— Quelle église ?
— Sainte-Bernadette. C’est à deux pas. Luc avait l’habitude d’y aller.
Je connaissais la chapelle, située le long de l’avenue de la Porte-de-Vincennes. Une espèce de bunker construit en sous-sol, géré aujourd’hui par une communauté tamoule. Quelques années auparavant, je venais m’y réfugier à l’aube, lorsque j’appartenais encore à la BRP, l’ancienne « Brigade des Mœurs », après avoir écumé les boulevards extérieurs et leur armée de putes. Je dis :
— Le responsable de la paroisse n’acceptera jamais.
— Pourquoi ?
— L’acte de Luc le condamne.
Elle eut un sourire aigre :
— Toujours vos principes à la con. Mais c’est toi qui l’as dit : Luc n’est pas encore mort.

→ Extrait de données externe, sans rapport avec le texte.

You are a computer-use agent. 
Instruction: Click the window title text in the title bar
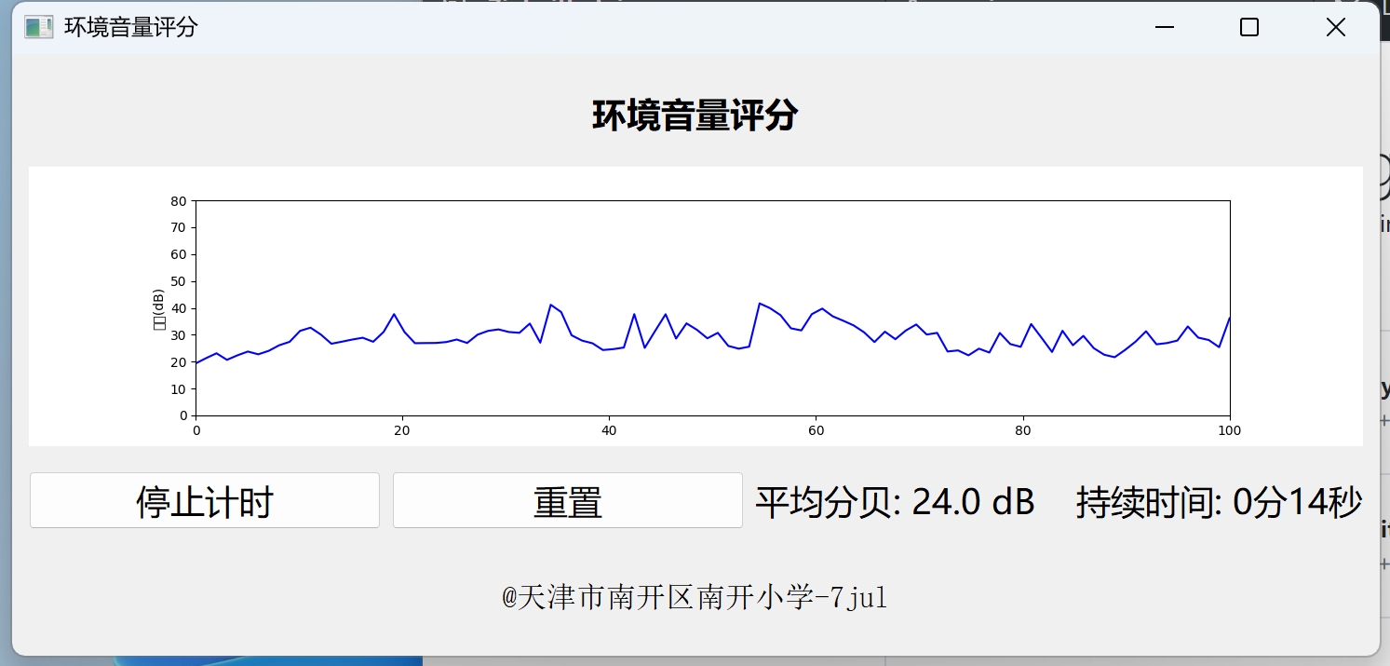[x=130, y=27]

— Ça n’enlève rien à son acte.
— Tu veux dire qu’il est damné ?
— Arrête. L’Église suit certaines règles et…
— Je viens de parler au prêtre, coupa-t-elle. Un Indien. La cérémonie aura lieu après-demain matin.

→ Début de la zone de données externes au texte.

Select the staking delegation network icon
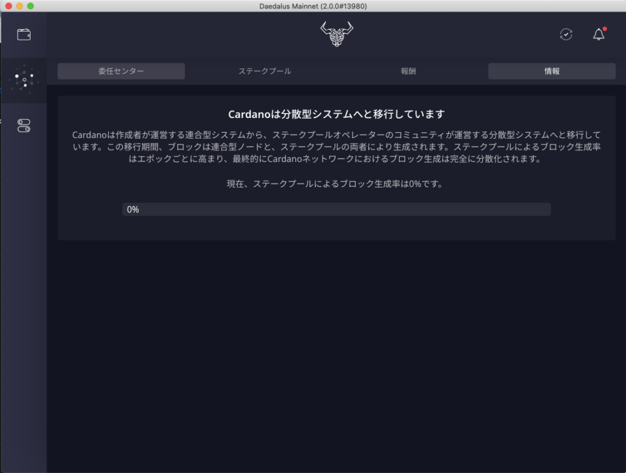Screen dimensions: 626x473 tap(24, 80)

Je cherchai en moi quelques motifs de me réjouir de la nouvelle. Mais rien à faire. Je me faisais penser à un chrétien intégriste, fermé et rétrograde. Je me souvins de la médaille de Luc, le protégeant contre le diable. Laure avait raison : nous vivions lui et moi au Moyen Âge.
— Et toi, demanda-t-elle, pourquoi tu es là ce soir ?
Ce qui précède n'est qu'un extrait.